An accident water tank 10 is connected to a pipeline between the first liquid inlet end 11 and a liquid outlet on the heat absorption side of the condenser 5 through a first branch pipe 9. When the desulfurization wastewater in the pipeline between the third liquid outlet end 23 and the first liquid inlet end 11 is in an accident, the desulfurization wastewater can be led out to the accident water tank 10 by opening the accident valve 91 and the accident water pump 92 which are arranged on the first branch pipe 9. It should be noted that the emergency valve 91, the emergency water pump 92 and the boiler control system adopt an interlocking protection mechanism, which specifically includes: when the boiler is stopped and tripped, the emergency valve 91 and the emergency water pump 92 are fully opened. The accident pool 10 can adopt an established accident pool 10 or be independently established, and the capacity of the accident pool 10 is not less than 8 hours of the generation amount of the desulfurization waste water.

Example 2

As shown in fig. 1, the difference from embodiment 1 is that a first cleaning pipeline 15 is further communicated with the pipeline between the first branch pipe 9 and the first liquid inlet end 11, an output pipeline 16 for discharging concentrated desulfurization wastewater is connected to the first liquid outlet end 12, and a second cleaning pipeline 17 for discharging cleaning water is connected to the output pipeline 16. In this embodiment, in order to clean the hydrophilic porous ceramic membrane module 1, a first cleaning pipeline 15 may be provided at the first inlet end 11, and cleaning water is injected into the first inlet end 11, enters the hydrophilic ceramic membrane tube 102, and is then discharged from the other end of the hydrophilic ceramic membrane tube 102 through the second cleaning pipeline 17. The first cleaning pipe 15 is provided with a third valve 151 and a third water pump 152, and the second cleaning pipe 17 is also provided with a fourth valve 171. The output pipe 16 is connected with a fifth valve 161 and a fifth water pump 162. The fifth water pump 162 is arranged at the first liquid outlet end 12 of the hydrophilic porous ceramic membrane module 1, so that the solution side of the hydrophilic ceramic membrane tube 102 can maintain micro negative pressure (-5 kPa to-0.5 kPa) during operation, thereby avoiding the solution from leaking out of the membrane tube.

Example 3

A recovery method based on desulfurization wastewater concentration and flue gas heat and humidity recovery system comprises the following steps: flue gas generated by the boiler enters the hydrophilic porous ceramic membrane module 1 from the first gas inlet end 13 and performs heat and moisture exchange with the desulfurization wastewater flowing in from the first liquid inlet end 11; the flue gas flowing out of the first gas outlet end 14 of the hydrophilic porous ceramic membrane module 1 enters a desulfurizing tower 2 for desulfurization treatment, and the desulfurization wastewater generated by the desulfurizing tower 2 enters a condenser 5 for preheating, then flows back to the hydrophilic porous ceramic membrane module 1 through the first liquid inlet end 11 of the hydrophilic porous ceramic membrane module 1, and is concentrated; the flue gas flowing out from the second gas outlet end 22 of the desulfurization tower 2 enters the hydrophilic module 3 for heat and moisture recovery and then is discharged, and the water flowing out from the second liquid outlet end 32 of the hydrophilic module 3 returns to the second liquid inlet end 31 of the hydrophilic module 3 after being cooled by the heat release side of the evaporator 4.
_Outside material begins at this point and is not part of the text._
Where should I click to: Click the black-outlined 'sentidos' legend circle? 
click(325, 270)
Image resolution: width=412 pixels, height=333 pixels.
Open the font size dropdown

It should be understood that the above-described embodiments of the present invention are merely examples for clearly illustrating the present invention, and are not intended to limit the embodiments of the present invention. Other variations and modifications will be apparent to persons skilled in the art in light of the above description. And are neither required nor exhaustive of all embodiments. Any modification, equivalent replacement, and improvement made within the spirit and principle of the present invention should be included in the protection scope of the claims of the present invention.

Claims (10)

1. The utility model provides a concentrated wet recovery system of flue gas heat in coordination of desulfurization waste water which characterized in that: the device comprises a hydrophilic porous ceramic membrane component (1) for performing heat and moisture exchange between desulfurization wastewater flowing into the hydrophilic porous ceramic membrane component and flue gas entering the hydrophilic porous ceramic membrane component, a desulfurization tower (2), a hydrophilic component (3), an evaporator (4) and a condenser (5), wherein the hydrophilic porous ceramic membrane component (1) is provided with a first liquid inlet end (11) and a first liquid outlet end (12) which are respectively used for inflow and outflow of the desulfurization wastewater, the hydrophilic porous ceramic membrane component (1) is also respectively provided with a first gas inlet end (13) and a first gas outlet end (14) which are used for inflow and outflow of the flue gas, the first gas outlet end (14) is communicated with a second gas inlet end (21) arranged on the desulfurization tower (2) through a pipeline, and a second gas outlet end (22) arranged on the desulfurization tower (2) is communicated with the hydrophilic component (3) through a pipeline; the hydrophilic component (3) is also provided with a second liquid inlet end (31) and a second liquid outlet end (32), the second liquid outlet end (32) is communicated with the liquid inlet end of the heat release side of the evaporator (4) through a pipeline, and the liquid outlet end of the heat release side of the evaporator (4) is communicated with the second liquid inlet end (32) through a pipeline; a refrigerant pipeline of the evaporator (4) and a refrigerant pipeline of the condenser (5) form a closed channel; and a third liquid outlet end (23) is arranged on the desulfurizing tower (2), the third liquid outlet end (23) is communicated with a liquid inlet of a heat absorption side of the condenser (5) through a pipeline, and a liquid outlet of the heat absorption side of the condenser (5) is connected with the first liquid inlet end (11).

2. The desulfurization wastewater concentration and flue gas heat and humidity recovery system as claimed in claim 1, wherein: the hydrophilic porous ceramic membrane component (1) comprises a first box body (101) and a plurality of hydrophilic ceramic membrane pipes (102) penetrating through the first box body (101), wherein one end of each hydrophilic ceramic membrane pipe (102) forms the first liquid inlet end (11), and the other end of each hydrophilic ceramic membrane pipe forms the first liquid outlet end (12); the first box body (101) is also provided with the first air inlet end (13) and the first air outlet end (14).

3. The desulfurization wastewater concentration and flue gas heat and humidity recovery system as claimed in claim 1, wherein: still including triple box (6) that is used for handling desulfurization waste water, triple box (6) are provided with fourth feed liquor end (61) and fourth play liquid end (62), fourth feed liquor end (61) with third play liquid end (23) is linked together through the pipeline, fourth play liquid end (62) with the inlet of the heat absorption side of condenser (5) is linked together through the pipeline.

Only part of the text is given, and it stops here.